Given data:
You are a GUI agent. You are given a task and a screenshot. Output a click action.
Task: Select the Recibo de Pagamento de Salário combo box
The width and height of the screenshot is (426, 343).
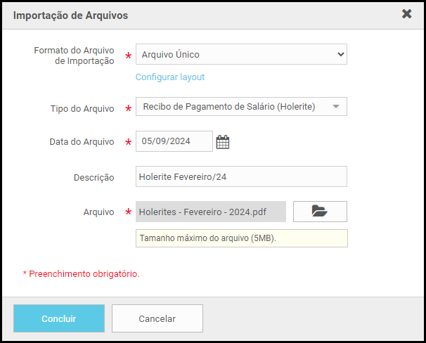tap(241, 106)
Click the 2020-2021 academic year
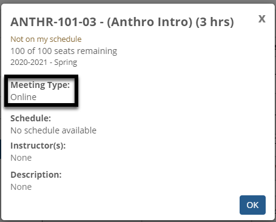The image size is (276, 222). click(x=29, y=62)
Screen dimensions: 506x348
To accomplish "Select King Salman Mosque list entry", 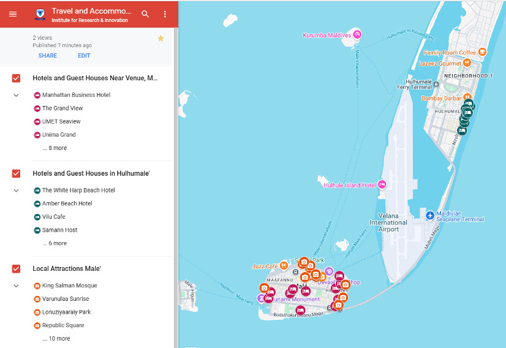I will click(x=69, y=286).
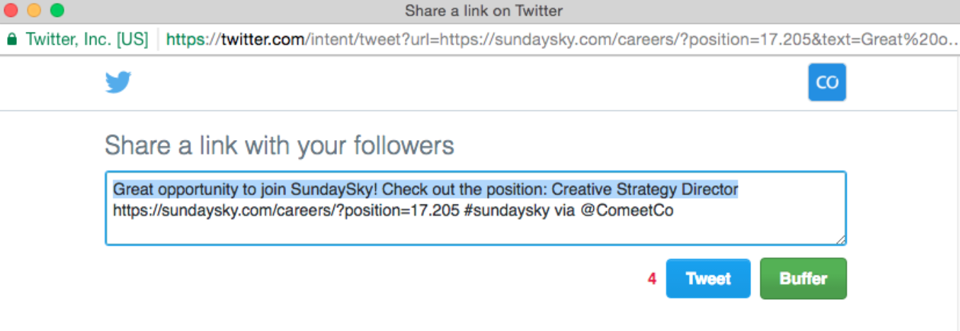Click the green padlock security icon
This screenshot has height=331, width=960.
[x=11, y=39]
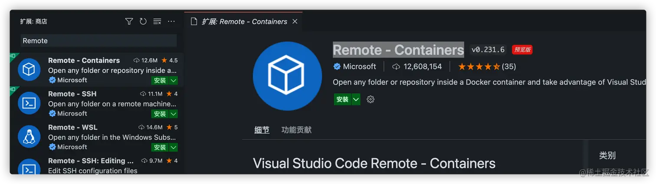Screen dimensions: 656x184
Task: Expand install dropdown for Remote - WSL
Action: 174,147
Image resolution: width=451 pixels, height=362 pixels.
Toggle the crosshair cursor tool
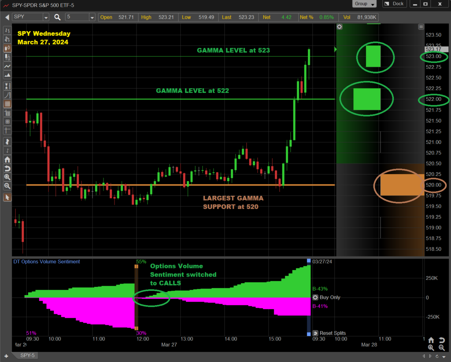pos(7,130)
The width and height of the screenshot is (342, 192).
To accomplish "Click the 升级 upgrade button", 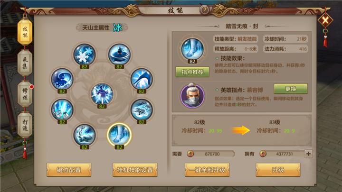I will [278, 170].
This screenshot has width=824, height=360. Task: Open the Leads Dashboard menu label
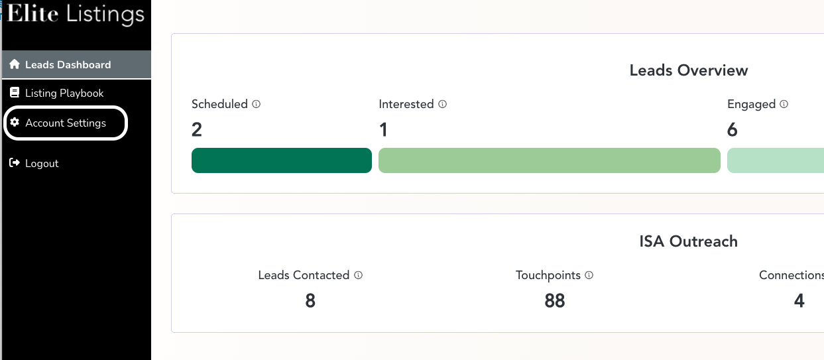tap(68, 65)
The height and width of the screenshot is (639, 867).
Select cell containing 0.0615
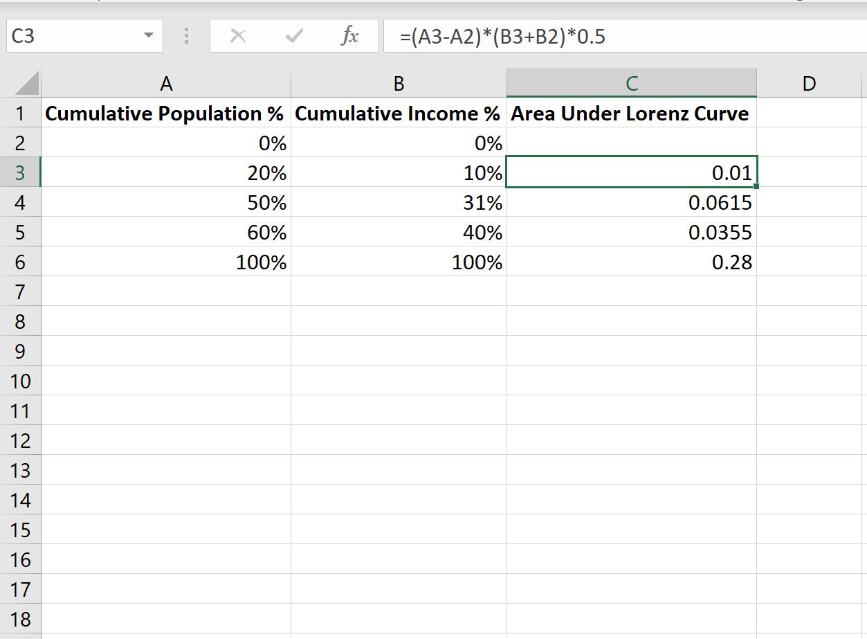click(631, 203)
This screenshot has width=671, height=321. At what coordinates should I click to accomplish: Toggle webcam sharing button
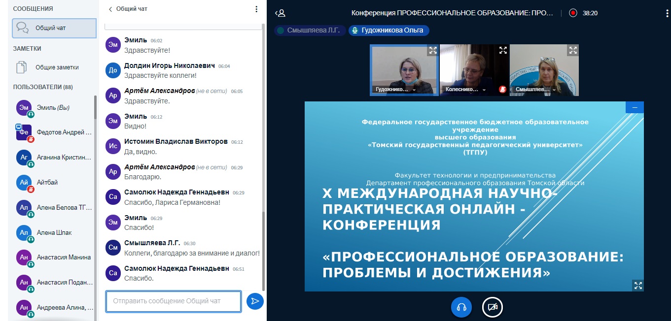point(492,307)
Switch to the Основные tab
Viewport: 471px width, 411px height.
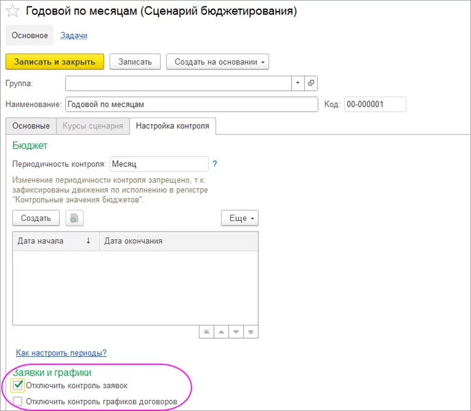(x=31, y=126)
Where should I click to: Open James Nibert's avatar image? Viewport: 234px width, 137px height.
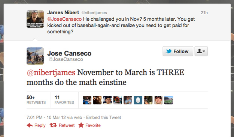click(x=35, y=19)
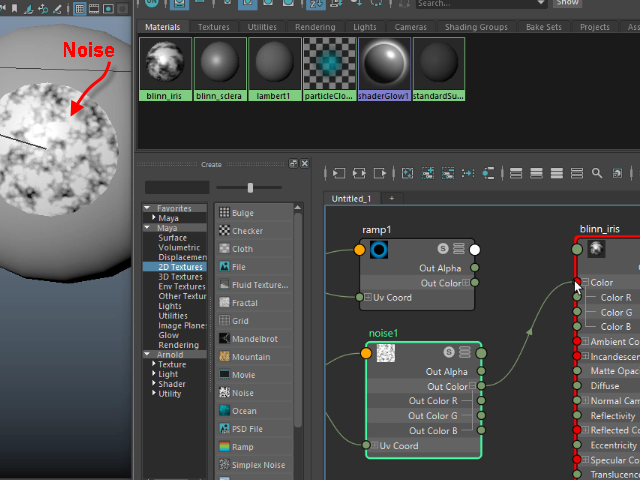The height and width of the screenshot is (480, 640).
Task: Choose the Ocean texture entry
Action: pyautogui.click(x=244, y=411)
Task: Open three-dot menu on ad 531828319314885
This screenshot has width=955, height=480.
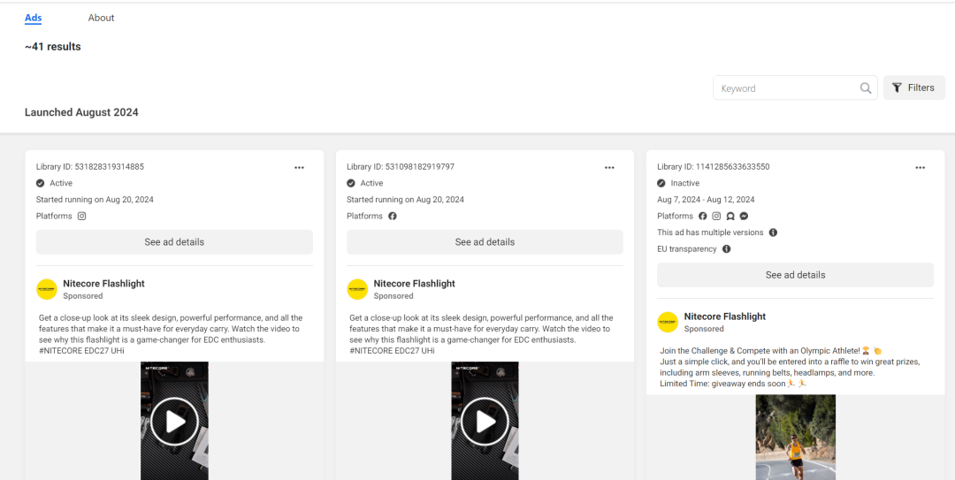Action: (299, 167)
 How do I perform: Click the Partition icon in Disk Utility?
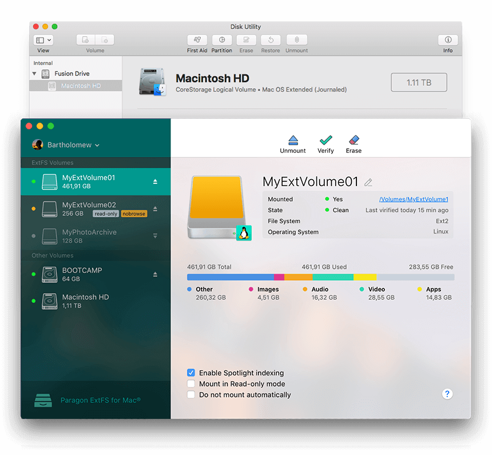[x=221, y=40]

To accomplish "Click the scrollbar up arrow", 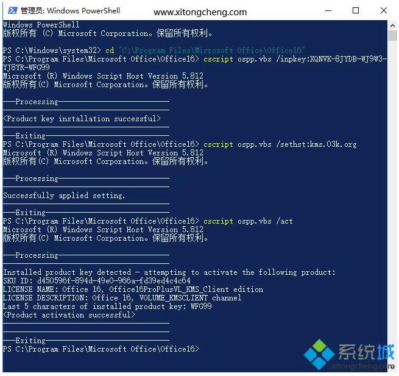I will [x=392, y=26].
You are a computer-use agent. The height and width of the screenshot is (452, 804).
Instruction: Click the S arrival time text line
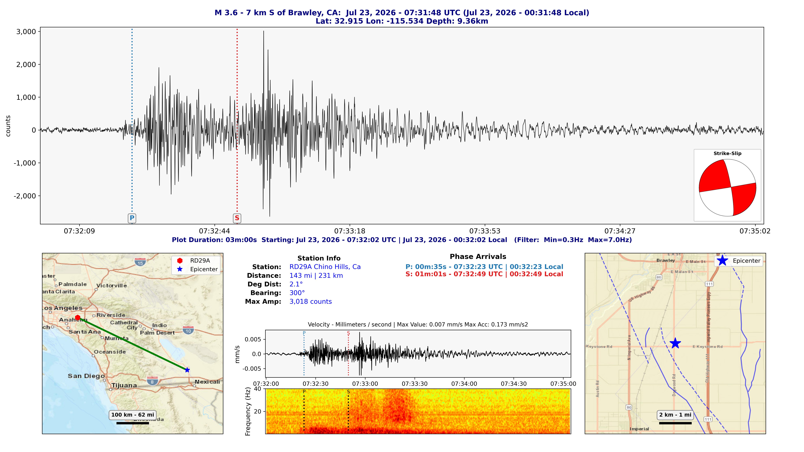click(484, 274)
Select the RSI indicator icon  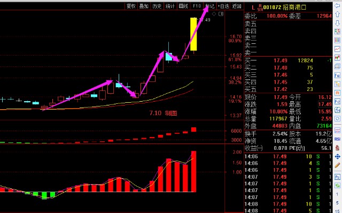[x=337, y=139]

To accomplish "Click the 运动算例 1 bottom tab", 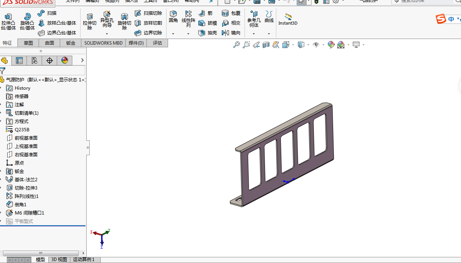I will 84,260.
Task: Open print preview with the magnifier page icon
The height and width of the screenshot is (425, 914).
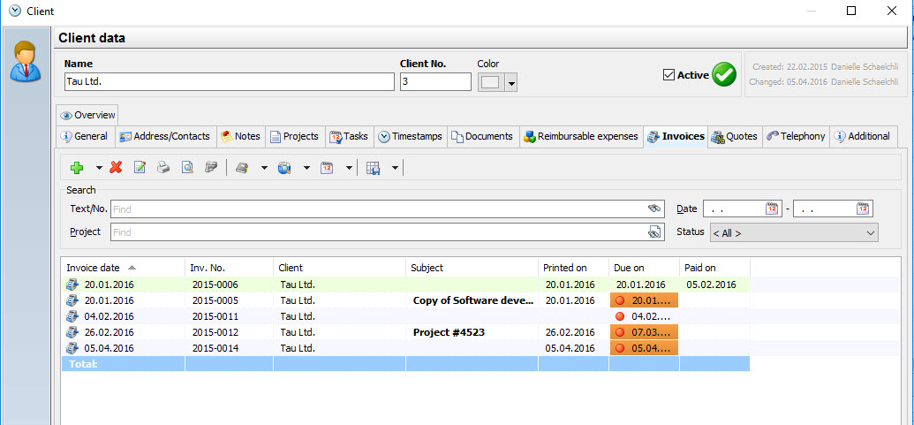Action: 187,167

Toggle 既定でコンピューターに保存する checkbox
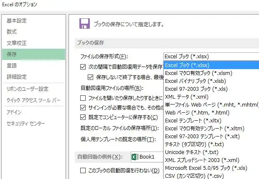(x=83, y=117)
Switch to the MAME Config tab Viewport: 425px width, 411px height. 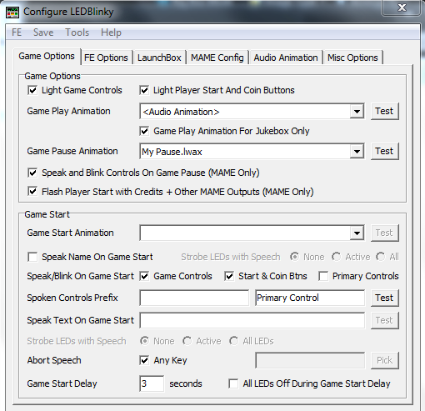pyautogui.click(x=218, y=58)
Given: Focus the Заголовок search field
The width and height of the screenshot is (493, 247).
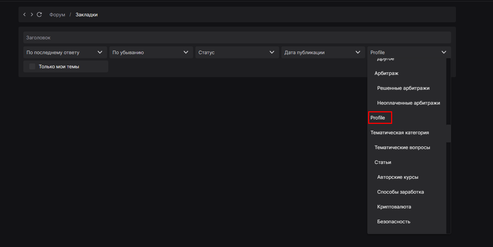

Instructions for the task: Find each line in the records that contains the string "agent", then say how many there are and nothing else.

Exercise response: 2